Police procedures didn’t matter. Morris was not human, therefore the only law that applied was the law of jungle, and Flynn did that kind of law as well as any of the criminals he so despised.

Using the cyclic, he got the chopper aimed straight toward the dying fires of the village. As he came in, he heard both Magnums being discharged.

Adjusting the collective to decrease lift on the rotor, he dropped down as fast as he dared, hitting the ground approximately a hundred yards from the village.

His jaw snapped, a flash went past his eyes.

The helicopter became still. His ears rang from the shock of the impact.

Before moving, he checked himself: hands okay, arms, feet, legs. If he was going to go into a firefight with impact injuries, he wanted to know where he was impaired, and what it would do to his effectiveness.

He jumped out of the chopper and approached the village. To the west, huge flames still gushed up from the ranch compound. Further south, a smaller glow marked the position of the truck.

Diana and Mac came out of the underbrush.

“I thought you crashed,” she said.

“No. What were you two firing at?”

“The tiger’s out there.”

“Has it charged?”

“You can’t ask us to take a chance like that!”

She was right, but he was also relieved when, very suddenly and in absolute silence, Snow Mountain appeared. His stripes were such perfect camouflage in the flickering firelight that it almost seemed as if he had materialized out of clear air rather than walked out of the shadows.

He came closer. Mac readied himself to shoot again.

“No,” Flynn said.

Broken only by the crackle of flames, the silence the tiger brought with him was as strange as a cry from a distant world.

Flynn reached out and laid his hand on the lion’s head—a small human hand lost in the fur of the immense animal.

“You could sell that thing for a damn fortune,” Mac said.

“Don’t even think about it.”

The tiger looked off into the dark.

Flynn was relieved that Diana wasn’t the traitor he had thought her to be. “We’re a good team,” he said.

Snow Mountain turned and slipped into the darkness.

Mac ran after him. “Hey!”

“Leave him be, Mac.”

“I don’t get my skin or to sell him to a zoo or nothin’. Shit!”

“He’s got his own demons to deal with, that one does.”

“He’s part human, isn’t he?” Diana asked.

“Be my guess.

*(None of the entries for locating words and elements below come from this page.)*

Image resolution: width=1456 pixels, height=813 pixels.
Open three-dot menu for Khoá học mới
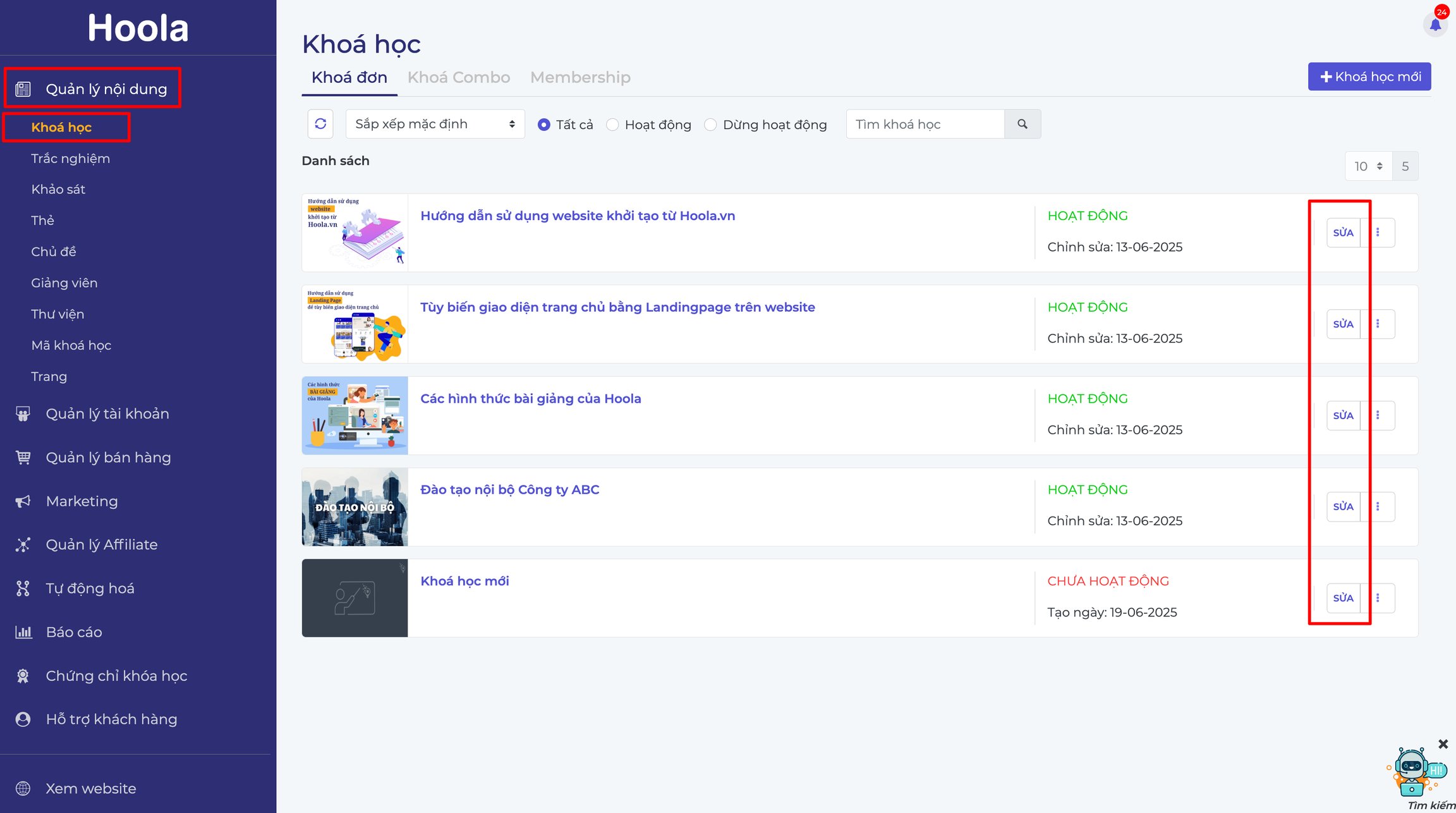click(x=1378, y=598)
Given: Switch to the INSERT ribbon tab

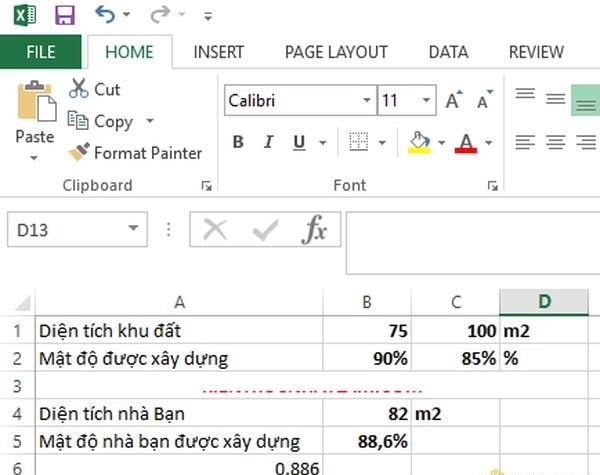Looking at the screenshot, I should tap(218, 53).
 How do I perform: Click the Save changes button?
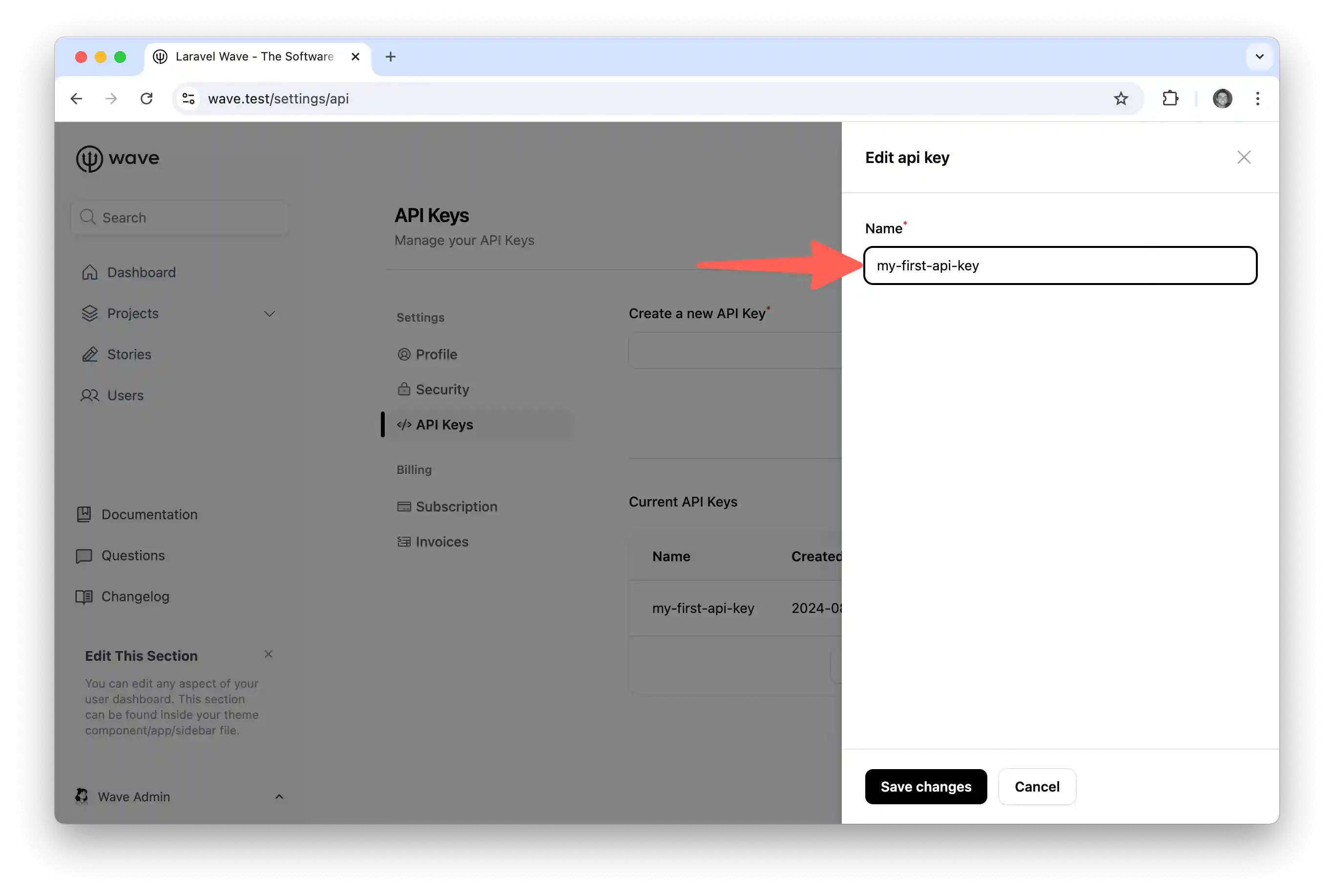coord(926,787)
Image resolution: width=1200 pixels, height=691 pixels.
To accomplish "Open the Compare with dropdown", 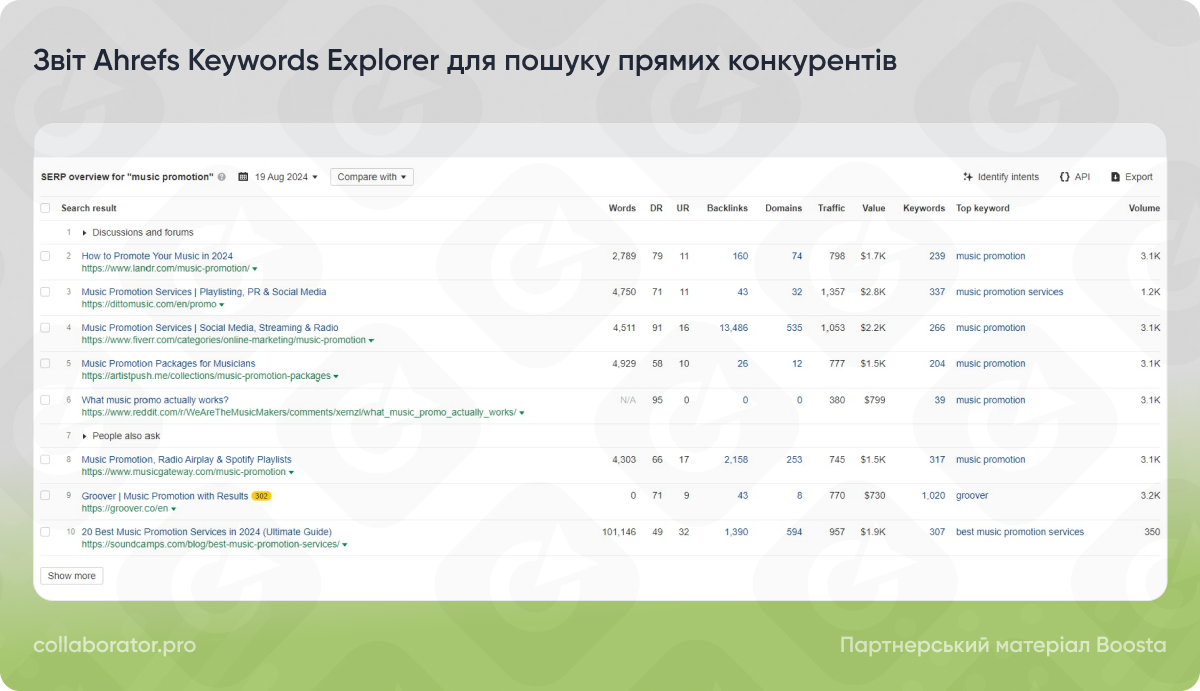I will click(371, 176).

And who knows what else?”

“What’ll happen to him?”

“He’ll roam the land, make some kind of a life for himself.” He looked off in the direction he had gone. “That’s the loneliest creature in the world.”

A cathedral silence settled, as they all contemplated together the plight of Snow Mountain. In the distance, a dull explosion echoed from the direction of the compound.

“How did you ever get out?” Flynn asked Mac.

“I had to do a good bit of killin,’ tell the truth. Is that murder, doin’ those little gooks?”

“There’s no law to cover killing aliens, if that’s what they are. There will be, but not now.”